First of all, we all are personally liable
for our own acts or omissions that
cause injury. If you run into someone
while on company business, you will
be liable for the damages. Likewise, if
you intentionally engage in a business
fraud, you will be responsible for the
harmful consequences. No corporate
shield can protect you from your negligence
or willful act.
But that’s not the end of the story. If
you control the affairs of the company,
you can also be held personally liable
for what someone else does. This arises
from your authority to control. For example,
if you fail to properly instruct
an employee who works under you, you
could be held liable for any harm caused
by that employee’s negligence. The same
result would apply if you hire someone
unqualified for a job or someone who
has a shady history. You can even be
held liable when an employee fails to
follow policies and procedures that you
designed to avoid liability.
Such extended liability is based on
the “universal duty of care” standard
which means everyone owes everybody
else a duty to act carefully. This rule applies
to everybody, even executives. No
matter who you are, or what you do, or
why you do it — you must act carefully.
No one is exempted.
So what does this all mean to the executive?
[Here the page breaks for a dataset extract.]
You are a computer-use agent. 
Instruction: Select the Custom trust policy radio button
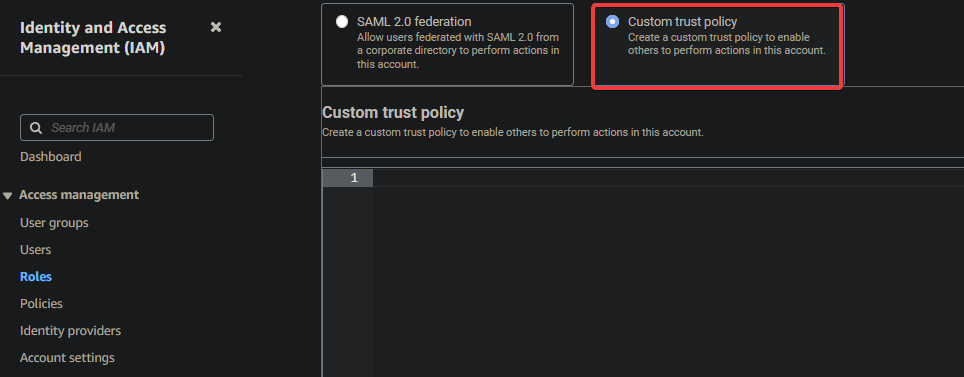[612, 22]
Simply stated, the executive
must exercise “reasonable care” in
managing the affairs of the company
or suffer the consequences. This applies
to all aspects of a business operation:
hiring, training, instructing, supervising
and firing. If an executive fails to
exercise reasonable care, he or she is at
personal risk.
Here are some tips to avoid personal
liability:
- Do a thorough background check
on each applicant you employ. Avoid
employing people who have a history of
being untrustworthy or careless.
- Hire applicants who are well qualified
for the job. If they are not qualified,
make sure they get qualified.Provide clear and meaningful instructions
to employees. Make sure they understand those instructions and
carry them out.
- Provide continual supervision to
ensure employees are doing their jobs
correctly. If you delegate this responsibility,
make sure you delegate to someone
who is qualified and trustworthy.
- Adopt and enforce written policies
and procedures that direct employees
in the performance of their jobs.
- Conduct periodic employee sessions
to review policies and procedures. Make
sure employees understand what they
mean and what happens if they are not
followed.
- Take immediate disciplinary action
against any employee who fails to
comply. In the event of a serious infraction,
terminate the worker.
- Above all else, make sure the company
has plenty of insurance that covers
you. The more, the better. When all
is said and done, this is the very best
protection you can have. It’s the only
thing that will keep the wolf away from
your door.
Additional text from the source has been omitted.